Electrically, two things can happen at the same time. If there's a lamp or appliance plugged into the first outlet, electricity comes in the black hot wire, goes through the lamp or appliance that's plugged in, and leaves through the white neutral wire back to the service panel.

At the same time, whether or not there's a load plugged in to the first outlet, electricity can move on to the second outlet. Electricity moves from the service panel to the top black terminal of the first outlet, and along a connector between the two screws on the same side to the second terminal of the first outlet. It then moves on to the second outlet.

If there's a load plugged into the second outlet, electricity goes from the black wire, through the load, through the white wire back to the bottom silver terminal of the first outlet, through a connector onto the top silver terminal of the first outlet, and back to the service panel.

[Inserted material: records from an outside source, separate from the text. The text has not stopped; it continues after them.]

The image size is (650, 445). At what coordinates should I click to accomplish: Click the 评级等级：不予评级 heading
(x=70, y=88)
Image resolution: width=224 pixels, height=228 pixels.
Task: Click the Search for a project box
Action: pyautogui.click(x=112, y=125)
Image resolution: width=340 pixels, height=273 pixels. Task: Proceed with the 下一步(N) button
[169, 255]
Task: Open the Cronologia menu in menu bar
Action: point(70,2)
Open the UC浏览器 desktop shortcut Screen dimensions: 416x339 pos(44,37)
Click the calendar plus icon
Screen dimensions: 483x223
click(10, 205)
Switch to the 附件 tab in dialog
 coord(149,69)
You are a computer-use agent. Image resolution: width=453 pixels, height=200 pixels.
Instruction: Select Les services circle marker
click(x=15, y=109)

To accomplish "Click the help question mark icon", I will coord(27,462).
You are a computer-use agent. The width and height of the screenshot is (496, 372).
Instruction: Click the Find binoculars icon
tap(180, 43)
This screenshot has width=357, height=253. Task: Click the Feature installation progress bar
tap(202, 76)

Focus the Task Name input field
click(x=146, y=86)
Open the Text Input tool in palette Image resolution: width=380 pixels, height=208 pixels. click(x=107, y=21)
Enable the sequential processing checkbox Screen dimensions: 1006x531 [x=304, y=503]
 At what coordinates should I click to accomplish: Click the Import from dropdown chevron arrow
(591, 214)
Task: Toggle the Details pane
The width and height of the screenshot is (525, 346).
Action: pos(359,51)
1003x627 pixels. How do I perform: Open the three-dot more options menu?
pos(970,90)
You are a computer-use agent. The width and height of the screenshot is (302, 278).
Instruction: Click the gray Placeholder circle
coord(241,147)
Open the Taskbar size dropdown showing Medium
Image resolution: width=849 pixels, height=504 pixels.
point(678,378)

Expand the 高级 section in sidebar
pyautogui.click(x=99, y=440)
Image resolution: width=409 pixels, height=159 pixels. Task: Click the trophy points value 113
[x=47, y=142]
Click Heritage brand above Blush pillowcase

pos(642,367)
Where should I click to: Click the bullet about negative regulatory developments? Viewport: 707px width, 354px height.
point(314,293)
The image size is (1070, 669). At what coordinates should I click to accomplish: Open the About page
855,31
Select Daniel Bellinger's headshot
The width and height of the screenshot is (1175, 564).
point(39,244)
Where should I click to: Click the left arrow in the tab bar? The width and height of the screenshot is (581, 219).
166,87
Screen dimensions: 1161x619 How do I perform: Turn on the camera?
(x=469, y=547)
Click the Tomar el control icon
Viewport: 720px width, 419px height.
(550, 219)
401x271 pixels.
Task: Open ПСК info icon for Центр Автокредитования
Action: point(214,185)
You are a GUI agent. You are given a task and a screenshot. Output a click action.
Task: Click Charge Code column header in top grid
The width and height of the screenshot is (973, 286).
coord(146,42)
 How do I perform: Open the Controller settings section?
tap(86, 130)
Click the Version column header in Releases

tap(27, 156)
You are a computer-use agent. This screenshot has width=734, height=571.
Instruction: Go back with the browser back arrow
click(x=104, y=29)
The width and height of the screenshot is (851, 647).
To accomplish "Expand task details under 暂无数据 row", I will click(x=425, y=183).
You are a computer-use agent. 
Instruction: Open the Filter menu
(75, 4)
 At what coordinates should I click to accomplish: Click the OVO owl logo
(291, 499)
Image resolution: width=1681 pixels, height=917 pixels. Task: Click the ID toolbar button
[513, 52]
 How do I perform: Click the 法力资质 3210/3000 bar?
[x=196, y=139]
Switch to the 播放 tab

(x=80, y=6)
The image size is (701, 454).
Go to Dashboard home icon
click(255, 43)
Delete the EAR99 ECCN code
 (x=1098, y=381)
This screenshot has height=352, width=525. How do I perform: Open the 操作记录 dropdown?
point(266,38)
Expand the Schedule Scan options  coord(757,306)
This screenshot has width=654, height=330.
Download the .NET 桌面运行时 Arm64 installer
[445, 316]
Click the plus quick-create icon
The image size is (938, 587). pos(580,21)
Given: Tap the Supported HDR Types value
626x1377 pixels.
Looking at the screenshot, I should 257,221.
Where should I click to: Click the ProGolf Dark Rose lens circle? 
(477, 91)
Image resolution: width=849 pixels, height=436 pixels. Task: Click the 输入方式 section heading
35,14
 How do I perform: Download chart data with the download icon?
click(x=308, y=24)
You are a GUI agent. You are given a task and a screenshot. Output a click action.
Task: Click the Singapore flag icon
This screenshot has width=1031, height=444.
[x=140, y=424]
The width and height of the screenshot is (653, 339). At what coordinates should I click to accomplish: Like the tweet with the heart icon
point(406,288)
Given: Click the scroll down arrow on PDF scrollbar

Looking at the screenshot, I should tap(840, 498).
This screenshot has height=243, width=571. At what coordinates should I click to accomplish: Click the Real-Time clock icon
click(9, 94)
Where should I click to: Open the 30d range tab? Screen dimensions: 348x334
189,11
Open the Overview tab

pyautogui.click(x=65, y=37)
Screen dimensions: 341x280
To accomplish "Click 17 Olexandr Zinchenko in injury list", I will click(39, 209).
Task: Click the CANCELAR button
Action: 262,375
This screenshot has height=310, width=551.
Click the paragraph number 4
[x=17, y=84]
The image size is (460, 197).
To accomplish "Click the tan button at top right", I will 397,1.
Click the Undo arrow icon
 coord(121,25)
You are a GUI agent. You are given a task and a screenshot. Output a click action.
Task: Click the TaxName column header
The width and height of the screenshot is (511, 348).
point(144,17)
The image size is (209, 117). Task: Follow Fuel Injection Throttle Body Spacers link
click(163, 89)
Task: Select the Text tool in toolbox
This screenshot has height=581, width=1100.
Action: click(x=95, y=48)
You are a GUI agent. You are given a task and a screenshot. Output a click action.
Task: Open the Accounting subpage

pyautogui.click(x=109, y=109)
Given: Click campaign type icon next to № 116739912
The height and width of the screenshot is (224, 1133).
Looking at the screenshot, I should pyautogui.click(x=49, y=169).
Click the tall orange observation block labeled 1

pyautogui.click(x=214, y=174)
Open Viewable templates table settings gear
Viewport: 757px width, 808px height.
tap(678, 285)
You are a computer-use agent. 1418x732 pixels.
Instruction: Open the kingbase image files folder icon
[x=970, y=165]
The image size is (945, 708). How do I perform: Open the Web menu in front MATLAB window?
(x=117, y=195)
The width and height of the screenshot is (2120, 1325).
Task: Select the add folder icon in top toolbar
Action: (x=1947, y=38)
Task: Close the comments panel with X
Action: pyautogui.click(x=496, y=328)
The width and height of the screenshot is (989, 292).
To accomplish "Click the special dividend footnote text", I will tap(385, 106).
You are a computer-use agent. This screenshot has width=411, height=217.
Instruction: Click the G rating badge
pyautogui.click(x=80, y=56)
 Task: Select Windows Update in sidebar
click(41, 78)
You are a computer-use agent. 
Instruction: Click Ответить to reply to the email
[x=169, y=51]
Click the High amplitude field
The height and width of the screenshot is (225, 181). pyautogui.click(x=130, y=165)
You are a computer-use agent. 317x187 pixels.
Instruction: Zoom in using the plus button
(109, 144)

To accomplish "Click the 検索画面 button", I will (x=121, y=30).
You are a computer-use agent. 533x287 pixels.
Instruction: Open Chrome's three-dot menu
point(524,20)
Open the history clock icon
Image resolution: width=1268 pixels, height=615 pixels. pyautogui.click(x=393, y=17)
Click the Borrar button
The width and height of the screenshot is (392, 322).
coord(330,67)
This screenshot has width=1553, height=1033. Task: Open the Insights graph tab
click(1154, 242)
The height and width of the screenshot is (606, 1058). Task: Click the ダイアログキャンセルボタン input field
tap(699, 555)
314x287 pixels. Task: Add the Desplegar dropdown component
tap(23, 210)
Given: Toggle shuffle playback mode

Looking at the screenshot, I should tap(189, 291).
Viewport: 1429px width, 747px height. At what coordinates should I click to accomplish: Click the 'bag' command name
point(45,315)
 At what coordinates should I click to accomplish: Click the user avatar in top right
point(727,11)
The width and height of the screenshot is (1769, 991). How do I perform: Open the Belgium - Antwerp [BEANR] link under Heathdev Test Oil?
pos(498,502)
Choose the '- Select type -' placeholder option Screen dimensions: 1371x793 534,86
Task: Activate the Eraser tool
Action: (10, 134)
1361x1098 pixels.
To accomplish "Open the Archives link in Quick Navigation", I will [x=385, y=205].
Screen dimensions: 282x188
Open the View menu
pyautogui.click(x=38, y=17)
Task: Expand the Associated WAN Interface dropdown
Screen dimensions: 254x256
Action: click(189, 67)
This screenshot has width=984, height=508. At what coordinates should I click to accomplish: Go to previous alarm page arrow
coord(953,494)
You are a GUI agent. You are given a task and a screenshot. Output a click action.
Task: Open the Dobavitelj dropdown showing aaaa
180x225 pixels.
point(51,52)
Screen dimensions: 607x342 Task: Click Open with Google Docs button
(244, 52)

Figure 4. Black (hot), white (neutral) and copper or green (grounding) wires together.
Outlets are often called duplex outlets because they are in pairs, like duplex apartment units. The number of duplex outlets is limited only by the amp rating of the circuit. (For circuit amp ratings, see my December 2005 PM column.)

If the wiring was done in the 1960s or later, the cable also contains a third wire, which is a grounding wire of bare copper or insulated green. It is connected to a green screw on each outlet, or to a grounding screw in the outlet box. Here is an illustration (Figure 3) of how the grounding wiring would look without the black and white wires.

And here is a drawing of the black, white and grounding wiring all together (Figure 4). This is how the wiring might look if you looked inside an outlet wired within the last 40 years.

When you look at any wiring, it might look like a bowl of wire spaghetti. But stop and think about what you now know. Then you can begin to make sense of what the electrician does.